What is required: Take the line containing "This screenshot has height=381, width=678." and every line below it through the end of the entries, and output them verbatim, pictures excluded.

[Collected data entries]

◇ ◇ ◇

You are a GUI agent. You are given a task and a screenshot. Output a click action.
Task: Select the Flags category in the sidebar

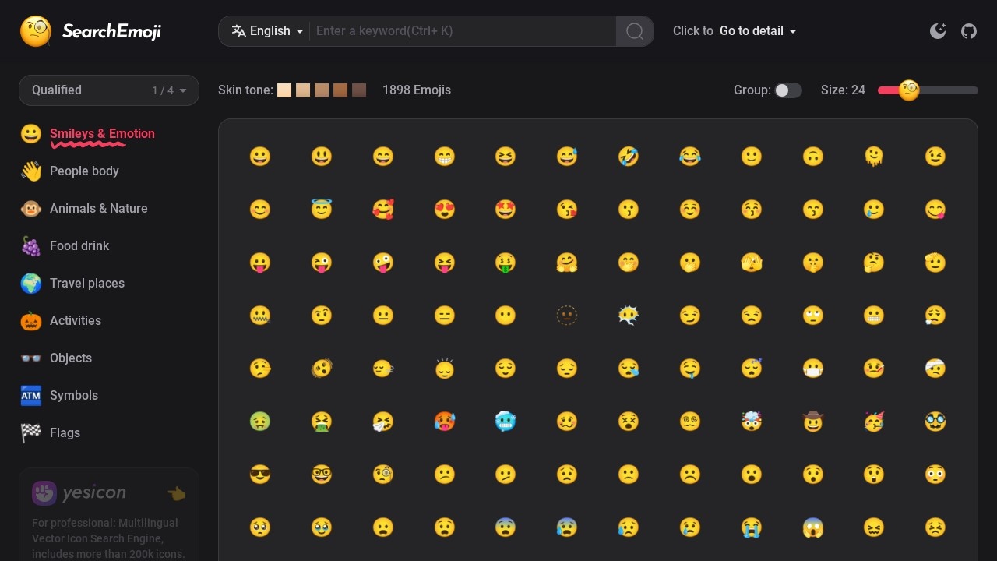tap(65, 432)
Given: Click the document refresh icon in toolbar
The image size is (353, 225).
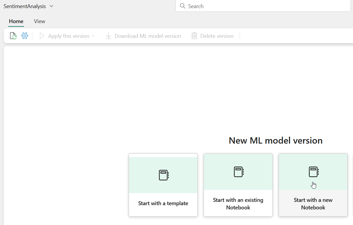Looking at the screenshot, I should 13,36.
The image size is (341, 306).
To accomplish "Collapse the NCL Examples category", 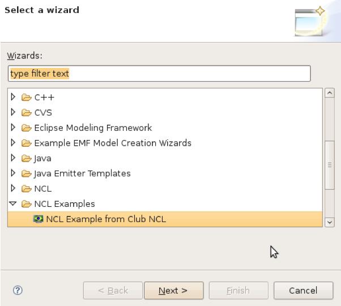I will tap(15, 204).
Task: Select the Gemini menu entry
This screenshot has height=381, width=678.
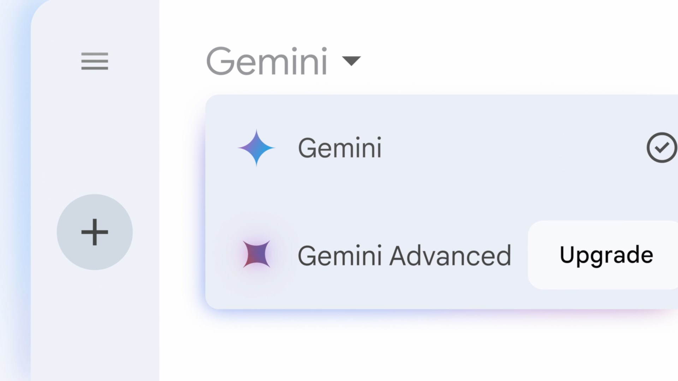Action: coord(340,148)
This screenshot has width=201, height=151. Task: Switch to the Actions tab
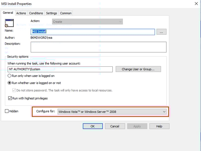tap(21, 13)
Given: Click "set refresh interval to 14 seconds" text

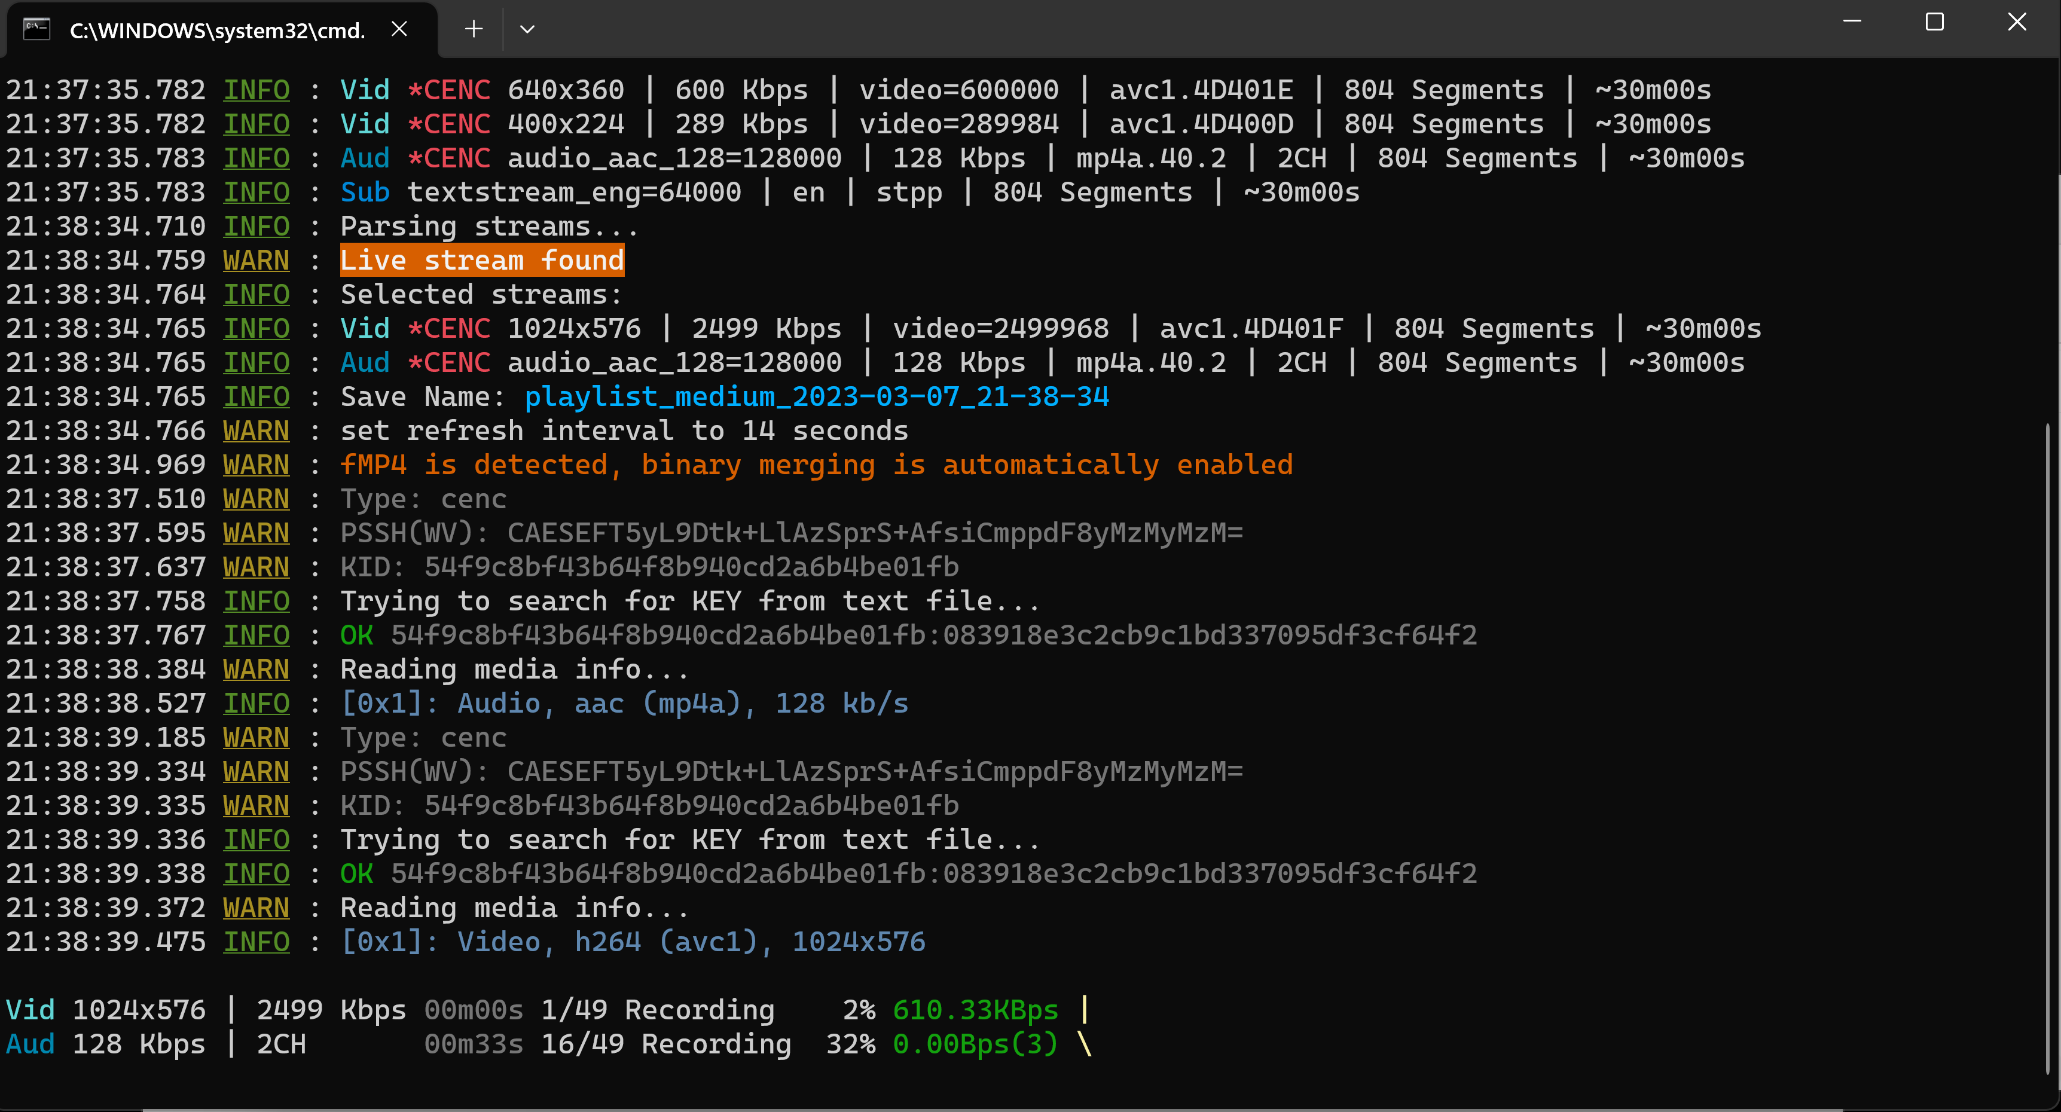Looking at the screenshot, I should [624, 431].
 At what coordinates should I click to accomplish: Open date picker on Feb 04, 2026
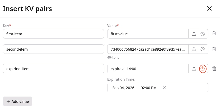[123, 88]
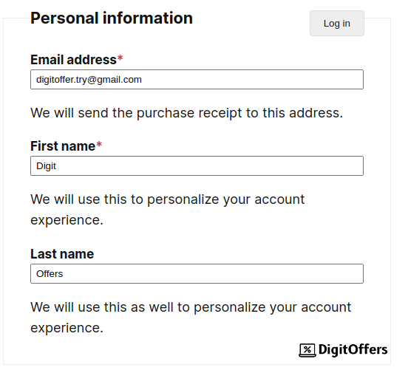Click the DigitOffers laptop percent icon

coord(307,350)
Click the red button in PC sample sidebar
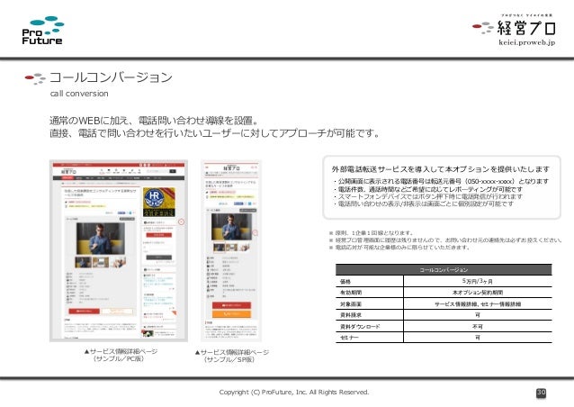Screen dimensions: 574x407 [159, 235]
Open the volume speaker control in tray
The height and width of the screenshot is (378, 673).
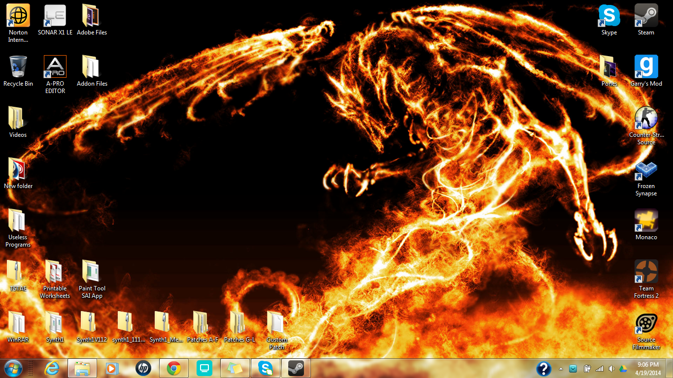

◇ ◇ ◇

Answer box:
This screenshot has height=381, width=678.
Action: coord(340,148)
This screenshot has width=201, height=151. Task: Switch to the Actions tab
tap(21, 13)
Given: Click "set refresh interval to 14 seconds" text

Looking at the screenshot, I should [624, 431].
 At what coordinates should I click to accomplish: Open date picker on Feb 04, 2026
[123, 88]
Click the DigitOffers laptop percent icon

coord(307,350)
Click the red button in PC sample sidebar
Screen dimensions: 574x407 [159, 235]
Open the volume speaker control in tray
The height and width of the screenshot is (378, 673).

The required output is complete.